La vie semble être devenue une course de voitures. Nous
sommes supposés nous frayer un chemin d’entrechats entre les contretemps, les
temps morts et les temps d’antenne. Chronométrés depuis notre naissance, de
jeunes parents s’inquiètent bien souvent que leur enfant ne parle pas dès sa
quatrième semaine de vie. Ensuite vient l’étape de la marche, quel drame si le bout
’chou de la voisine esquisse ses premiers pas alors que votre bambin se tient
toujours sur quatre points d’appui. Et bientôt démarre l’engrenage millimétré
de l’éducation scolaire. Des programmes à suivre, une échelle à respecter, ne
pas dépasser la norme, mais ne pas la louper. Et ce jusqu’à l’offre d’emploi,
si la personne a respecté les codes imposés. Sinon, sa vie est un échec.
Ensuite il s’agit de travailler plus qu’on ne s’amuse, se fixer des interdits
durant son temps libre afin de ne pas perturber les jours de travail acharné et
ainsi conserver son boulot précieux. Si bien que lorsqu’une personne est en
congés, ses premiers jours sont souvent marqués par un réveil très matinal,
tant son organisme est drillé par la cadence du travail. Enfin, une fois la
pension atteinte, si aucun cancer ou accident n’a mis fin au temps imparti,
nous avons tout le temps de nous amuser et d’accomplir nos rêves.
Malheureusement, cette fois, c’est souvent l’énergie et les finances qui font
défaut durant cette période de la vie. Le temps, c’est de l’argent.
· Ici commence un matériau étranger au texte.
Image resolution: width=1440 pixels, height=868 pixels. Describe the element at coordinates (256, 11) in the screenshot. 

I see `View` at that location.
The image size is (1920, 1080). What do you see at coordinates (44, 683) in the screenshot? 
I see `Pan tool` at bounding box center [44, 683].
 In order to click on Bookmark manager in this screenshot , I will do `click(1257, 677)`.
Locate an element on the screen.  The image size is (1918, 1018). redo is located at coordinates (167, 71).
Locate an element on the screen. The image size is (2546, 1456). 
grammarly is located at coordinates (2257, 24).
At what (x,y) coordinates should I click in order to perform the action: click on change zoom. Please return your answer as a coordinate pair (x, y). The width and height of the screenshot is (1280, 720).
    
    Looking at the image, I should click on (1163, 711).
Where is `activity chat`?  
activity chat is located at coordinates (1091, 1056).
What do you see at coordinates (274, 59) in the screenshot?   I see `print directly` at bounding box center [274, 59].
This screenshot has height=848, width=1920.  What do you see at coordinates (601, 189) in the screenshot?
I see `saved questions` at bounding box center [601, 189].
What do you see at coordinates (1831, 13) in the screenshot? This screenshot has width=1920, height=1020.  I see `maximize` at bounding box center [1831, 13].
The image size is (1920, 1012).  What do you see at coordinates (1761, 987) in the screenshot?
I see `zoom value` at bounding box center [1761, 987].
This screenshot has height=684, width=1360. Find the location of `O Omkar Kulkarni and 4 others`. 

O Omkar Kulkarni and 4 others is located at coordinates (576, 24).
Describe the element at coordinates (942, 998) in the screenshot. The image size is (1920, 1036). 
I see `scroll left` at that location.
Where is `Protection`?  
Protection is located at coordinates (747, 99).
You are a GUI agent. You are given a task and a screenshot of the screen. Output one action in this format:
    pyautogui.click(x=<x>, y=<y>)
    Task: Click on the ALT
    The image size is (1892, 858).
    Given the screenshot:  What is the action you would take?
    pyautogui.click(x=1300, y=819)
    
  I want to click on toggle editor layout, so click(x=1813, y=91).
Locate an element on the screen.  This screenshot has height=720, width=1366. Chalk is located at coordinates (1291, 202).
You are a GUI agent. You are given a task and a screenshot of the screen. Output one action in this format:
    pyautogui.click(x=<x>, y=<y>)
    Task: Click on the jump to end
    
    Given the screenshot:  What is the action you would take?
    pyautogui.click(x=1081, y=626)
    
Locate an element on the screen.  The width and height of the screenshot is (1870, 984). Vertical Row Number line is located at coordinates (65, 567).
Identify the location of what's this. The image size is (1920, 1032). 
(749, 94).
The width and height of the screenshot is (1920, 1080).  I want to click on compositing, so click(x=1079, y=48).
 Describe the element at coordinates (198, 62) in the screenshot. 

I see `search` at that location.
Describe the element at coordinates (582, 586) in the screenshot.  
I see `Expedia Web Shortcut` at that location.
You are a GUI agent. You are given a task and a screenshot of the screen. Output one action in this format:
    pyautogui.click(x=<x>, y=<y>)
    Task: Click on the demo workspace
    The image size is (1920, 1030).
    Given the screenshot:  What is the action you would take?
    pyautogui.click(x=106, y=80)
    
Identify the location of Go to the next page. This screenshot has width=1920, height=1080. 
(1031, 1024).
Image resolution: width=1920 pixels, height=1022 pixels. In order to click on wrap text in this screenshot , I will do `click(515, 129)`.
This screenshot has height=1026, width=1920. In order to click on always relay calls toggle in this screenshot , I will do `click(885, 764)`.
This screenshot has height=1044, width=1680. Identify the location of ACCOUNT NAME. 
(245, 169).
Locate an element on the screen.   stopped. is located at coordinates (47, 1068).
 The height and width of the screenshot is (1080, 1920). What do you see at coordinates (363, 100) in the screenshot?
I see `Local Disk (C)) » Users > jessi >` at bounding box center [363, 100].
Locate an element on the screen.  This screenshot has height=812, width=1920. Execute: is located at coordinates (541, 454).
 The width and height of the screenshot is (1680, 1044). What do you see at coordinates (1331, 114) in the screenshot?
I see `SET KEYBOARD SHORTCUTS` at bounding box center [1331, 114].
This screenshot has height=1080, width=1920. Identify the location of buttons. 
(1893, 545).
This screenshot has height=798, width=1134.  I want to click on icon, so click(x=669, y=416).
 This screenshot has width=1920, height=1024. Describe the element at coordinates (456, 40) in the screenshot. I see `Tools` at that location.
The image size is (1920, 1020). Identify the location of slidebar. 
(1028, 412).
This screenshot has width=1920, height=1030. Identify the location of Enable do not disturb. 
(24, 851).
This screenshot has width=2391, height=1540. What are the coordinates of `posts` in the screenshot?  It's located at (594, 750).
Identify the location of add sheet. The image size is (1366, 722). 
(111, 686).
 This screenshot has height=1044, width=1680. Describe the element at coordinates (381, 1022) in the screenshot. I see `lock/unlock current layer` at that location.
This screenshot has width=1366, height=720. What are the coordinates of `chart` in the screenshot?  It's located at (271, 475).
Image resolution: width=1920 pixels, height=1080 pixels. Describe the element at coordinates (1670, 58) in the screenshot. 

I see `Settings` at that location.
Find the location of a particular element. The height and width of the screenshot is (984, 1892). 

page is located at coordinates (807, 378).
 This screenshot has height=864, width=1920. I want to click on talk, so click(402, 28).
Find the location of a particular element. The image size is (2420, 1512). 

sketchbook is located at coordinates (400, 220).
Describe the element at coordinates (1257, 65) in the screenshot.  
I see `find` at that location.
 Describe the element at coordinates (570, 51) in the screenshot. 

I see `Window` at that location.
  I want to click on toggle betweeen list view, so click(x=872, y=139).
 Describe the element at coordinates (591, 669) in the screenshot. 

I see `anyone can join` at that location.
Notre société actuelle offre tout son temps à la
chronophagie. Les grands de ce monde ne cessent de nous proposer de nouvelles
petites merveilles technologiques, de grandes idées et de petits gadgets sensés
nous faire gagner du temps. Il en va de même pour les réseaux sociaux nous
promettant une connexion aux gens qui comptent sans limite, qui, au fond, ne
font que nous hyperconnecter. Il y a peu, après avoir déploré auprès d’une amie
résidant à quelques dizaines de kilomètres de chez moi le peu de temps que j’avais
à lui consacrer pour une rencontre, j’ai réalisé que les minutes passées sur
mon téléphone ou sur Facebook, si elles étaient mises côte à côte pouvaient
très vite se transformer en heures que j’aurais pu passer à boire des verres en
sa compagnie.
C’est pourquoi j’ai envie de me déconnecter de ce temps
passé face à l’écran, pour revenir au réel, aux vrais moments de beauté, de
joie, de souvenirs. Pourquoi partager chaque moment de sa vie ? On ne vit
alors notre vie qu’à moitié. Certains me taxeront d’hypocrisie, or, ce discours
n’est pas une critique des autres. Je fais partie de cette génération, de cette
masse d’hyperconnectés. Mais ce constat m’attriste : nous tendons sans
cesse vers le chronophage.
J’arrive, le temps d’éditer mon statut. Le temps de plier
bagages, de fermer la porte et de courir à la gare. D'éviter les perles de
pluie et de courir vers toi, et j’arrive. Le temps de vivre ma vie, d'attendre la mort, et de m'ennuyer vite, j'arrive.